An oral study with pregnant and later lactating rats shows that orally dosed AHTN and its metabolites can end up in the mother’s milk (Hawkins, Kirkpatrick, Saxton - 1996). The levels seen in the milk of the lactating dams can aid in the interpretation of the study where neonate rats were exposed to AHTN and its metabolites through nursing.

AHTN is also found in human milk at a maximum level of 267 ng/kg milk fat, a mean level of 16 ng/kg milk fat and a median of 0 ng/kg milk fat.

In summary, for the purpose of risk characterization, 50% absorption for oral exposure and 100% for inhalation will be used. For dermal absorption of AHTN in humans, 4.1% has been taken forward to the risk characterisation.

source: EU Risk Assessment Report AHTN (May 2008)

Discussion on bioaccumulation potential result:

Dermal absorption is the prime route of exposure, hence any summary on basic toxicokinetics should involve skin absorption. For the chemical safety assessment regarding oral absorption, the absorption is set to 50%. It should be stressed that AHTN should not be ingested and is not suitable for oral consumption. Hence, toxicokinetic considerations are less relevant for ingestion. Inhalation is also minor with respect to the dominant dermal route of exposure. Oral and especially dermal exposures involve additional absorption barriers. Studies in which test animals were exposed through intravenous exposure were considered relevant, even though this is not a realistic route of exposure. Excretion in rats and pig after intraveneous injection occurs primarily in the faeces and urine respectively. In these studies and also in the human study, no accumulation was observed. Nevertheless, since AHTN has been measured in the human body, a low bioaccumulation potentials has been selected.

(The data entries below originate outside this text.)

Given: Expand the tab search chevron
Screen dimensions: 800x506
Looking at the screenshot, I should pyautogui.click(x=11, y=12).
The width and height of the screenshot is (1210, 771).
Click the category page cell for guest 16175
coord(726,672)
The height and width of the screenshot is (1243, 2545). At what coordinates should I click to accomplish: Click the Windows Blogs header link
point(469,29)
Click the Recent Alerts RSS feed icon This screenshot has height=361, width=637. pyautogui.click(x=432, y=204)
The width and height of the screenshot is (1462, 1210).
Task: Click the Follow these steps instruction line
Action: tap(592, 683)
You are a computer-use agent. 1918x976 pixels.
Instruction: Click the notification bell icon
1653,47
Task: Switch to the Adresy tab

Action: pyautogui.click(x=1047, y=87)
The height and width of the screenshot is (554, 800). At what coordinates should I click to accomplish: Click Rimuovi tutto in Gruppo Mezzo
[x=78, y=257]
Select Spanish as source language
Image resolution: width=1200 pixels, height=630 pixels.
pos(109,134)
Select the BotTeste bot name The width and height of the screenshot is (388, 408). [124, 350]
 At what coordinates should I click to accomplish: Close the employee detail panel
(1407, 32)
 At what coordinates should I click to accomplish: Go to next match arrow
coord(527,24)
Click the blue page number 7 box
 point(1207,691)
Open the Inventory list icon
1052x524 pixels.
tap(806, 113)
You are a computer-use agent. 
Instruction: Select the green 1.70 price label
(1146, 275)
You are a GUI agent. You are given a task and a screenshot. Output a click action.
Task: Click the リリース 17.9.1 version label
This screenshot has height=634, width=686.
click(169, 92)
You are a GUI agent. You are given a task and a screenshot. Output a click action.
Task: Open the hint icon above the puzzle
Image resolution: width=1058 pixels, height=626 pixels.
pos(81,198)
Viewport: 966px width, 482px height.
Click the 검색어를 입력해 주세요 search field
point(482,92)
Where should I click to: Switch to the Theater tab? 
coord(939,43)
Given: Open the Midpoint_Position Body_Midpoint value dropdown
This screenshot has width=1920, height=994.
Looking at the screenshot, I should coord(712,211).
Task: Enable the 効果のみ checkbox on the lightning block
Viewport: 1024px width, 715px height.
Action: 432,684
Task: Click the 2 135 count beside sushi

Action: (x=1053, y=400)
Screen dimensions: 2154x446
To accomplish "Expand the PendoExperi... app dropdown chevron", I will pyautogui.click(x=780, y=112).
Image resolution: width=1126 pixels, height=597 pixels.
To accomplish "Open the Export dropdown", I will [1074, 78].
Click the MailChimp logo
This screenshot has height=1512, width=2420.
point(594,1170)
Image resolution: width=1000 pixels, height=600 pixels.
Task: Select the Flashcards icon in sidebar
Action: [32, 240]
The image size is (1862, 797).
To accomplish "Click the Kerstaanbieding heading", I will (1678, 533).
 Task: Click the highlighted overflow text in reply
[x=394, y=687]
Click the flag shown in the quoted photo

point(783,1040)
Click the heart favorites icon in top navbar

Discussion on absorption rate:

The Scientific Committee on Cosmetic Products and Non-Food Products intended for consumers (SCCNFP) released their evaluation and opinion on AHTN that was adopted during the 14th plenary meeting of 24 October 2000 (SCCNFP/0372/00) (see IUCLID entry 13. Assessment reports “SCCNFP 2000”). The percutaneous absorption had to be assessed. A subsequent in-vitro human skin penetration study was carried out (see IUCLID entry 7.1.2 “Humans (in vitro), RIFM 38099, Green 2001”). Although the study is highly relevant and reliable, the SCCNFP judged that it was not conform to the SCCNFP Notes of Guidance and also argued that the use of ethanol as vehicle strongly affects the tissue and therefore the potential skin penetration of the substance. As an alternative, the SCCNFP considered an in-vivo human study (see IUCLID entry 7.1.2 “Man (in vivo), RIFM 28836, Hawkins 1996”). The SCCNFP concluded that a 2% absorption can be assumed as a conservative value.

The EU Risk Assessment Report AHTN (2008) used the above-mentioned in-vitro test for the determination of skin absorption, which was 4.1%. To avoid any discussion on the most reliable or accurate absorption that should be used in the chemical safety assessment, the worst value of 4.1% has been selected for further use.